The French have always been fine mechanics and finished workmen. It was to be expected that they would do something artistic and interesting with the manufacture of timepieces. They could not make a better watch than the British were turning out toward the end of the eighteenth century. Nobody could—but they could make it more beautiful. In Shakespeare's time and afterward, while watches were still more valuable as works of art than they could be as timepieces, the richest work of this nature was done in France. There watches were made in the form of mandolins and other musical instruments, in the form of flowers, in the form of jeweled butterflies, and in wonderful cases, painted and enameled and engraved. In the J. Pierpont Morgan collection in the Metropolitan Museum of Art, New York, there is a watch which, in 1800, on the fete-day after the battle of Marengo, Napoleon Bonaparte gave to Murat, who was his brother-in-law and one of his generals. On the back cover of this watch appears a miniature portrait of Napoleon himself. And since he himself was the author of the gift, one may assume that it represented the Great Emperor's own conception of himself.

The wrist-watch, to-day a military necessity, was at first a French idea. It is interesting to learn that the merchants and makers of this kind of work were in their own time called neither watchmakers nor horologists, but toymen. There again is shown the old idea about watches; they were not timepieces but toys.

Later on, toward the end of the period of invention, when first, the clock, and soon afterward, the watch, had become fairly accurate timekeepers, the French makers again took the lead in the same way; once more they beautified what they could not practically improve. The French clocks of the period of Louis XIV and his successors are celebrated for their design. One might easily suppose, from an examination of the great modern collections of rare and precious watches in our museums that the French had been the leading watchmakers of the world, for the specimens there found being selected chiefly for beauty or value from the collector's point of view, are oftener of French than of any other make. Yet it must not be supposed that the French made no inventions. The credit for some of the important improvements is disputed between the English, French and Swiss, and it is not always easy to decide which nation has the better claim. Furthermore, certain of the French watchmakers came from Switzerland while at various times, some of those in France moved to England, especially during the reign of Terror. The distinctions are somewhat confused and we can only speak in a general way.
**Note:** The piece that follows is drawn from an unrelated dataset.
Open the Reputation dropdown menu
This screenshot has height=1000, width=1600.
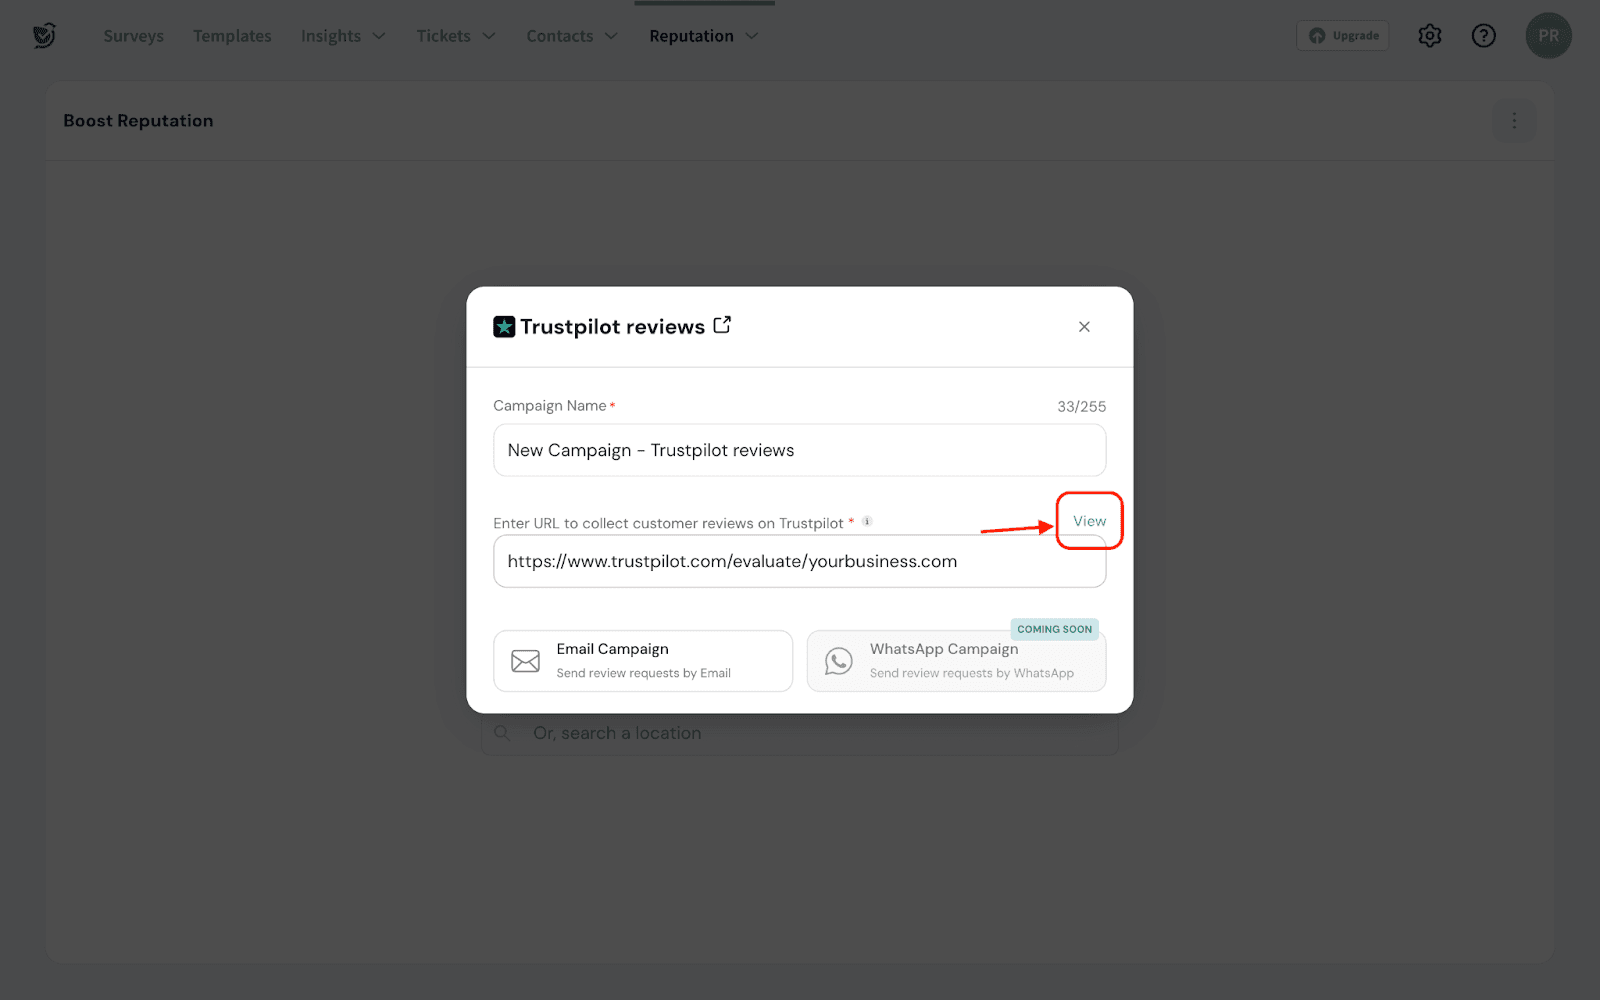(x=704, y=36)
However, while the watchmaking industry was developing in France, it gave forth a seed which took root in new soil. In the hill country of eastern France, in the town of Autun, there lived a watchmaker named Charles Cusin. One day, in 1574, for reasons that we do not know, he moved a few miles eastward across the border into Switzerland and there settled in the beautiful lake city of Geneva. He probably had no thought that this personal act of a private citizen would have an effect upon history, but an industry employing thousands of people and making millions of dollars worth of goods can be traced back to the time when he crossed the border.